Applications are invited for a postdoctoral fellow position in cancer epidemiology to join Dr. Summer Han’s research group in the Stanford Center for Biomedical Informatics Research at Stanford University. This position emphasizes conducting real-world evidence studies using various causal inference methods (e.g., target trial emulation) to examine efficient cancer screening, surveillance, and treatment strategies using an integrated database of the electronic health records from Stanford Healthcare and Sutter Health, which are linked to the California Cancer Registry, as part of the national SEER registries. The postdoc fellow will work closely with statisticians, computer scientists, oncologists, and epidemiologists in the lab and other collaborating labs at Stanford to tackle emerging clinical questions in oncology, utilizing various AI methods, predictive modeling approaches, and large language models.

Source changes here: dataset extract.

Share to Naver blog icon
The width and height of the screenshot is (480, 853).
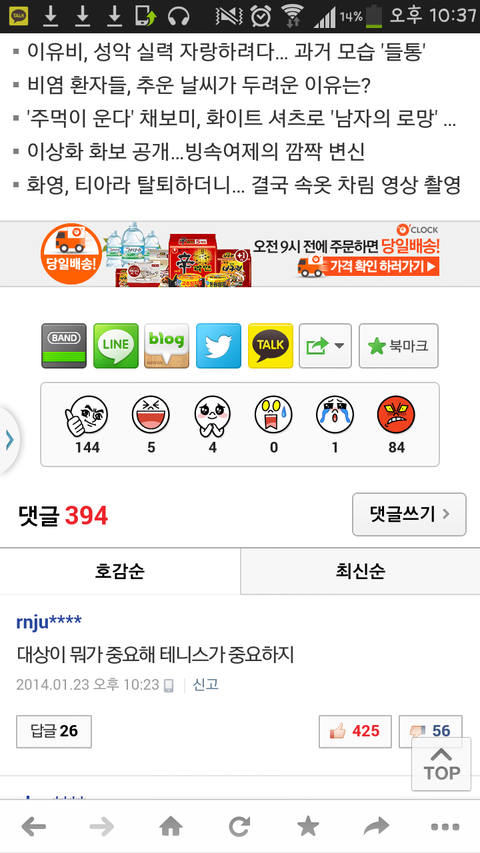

Specific areas of interest include but are not limited to (1) electronic health records, (2) causal inference, (3) natural language processing and large language models, (4) generative AI, (5) dynamic risk prediction modeling for high-dimensional survival data using longitudinal features, and (6) machine learning and deep learning for analyzing time-to-event outcomes, or (7) radiomics and medical imaging analysis.
We seek an individual with strong statistical and computing backgrounds. Successful applicants should have a Ph.D. degree in epidemiology (or biostatistics or a related field). Strong programming skills in R are required, and experience in SQL or other databases is welcome.
A cover letter, CV, a short description of research interests, and contact information of three referees to: Summer Han, Ph.D. (summer.han@stanford.edu)
Stanford is an equal opportunity employer and all qualified applicants will receive consideration without regard to race, color, religion, sex, sexual orientation, gender identity, national origin, disability, veteran status, or any other characteristic protected by law.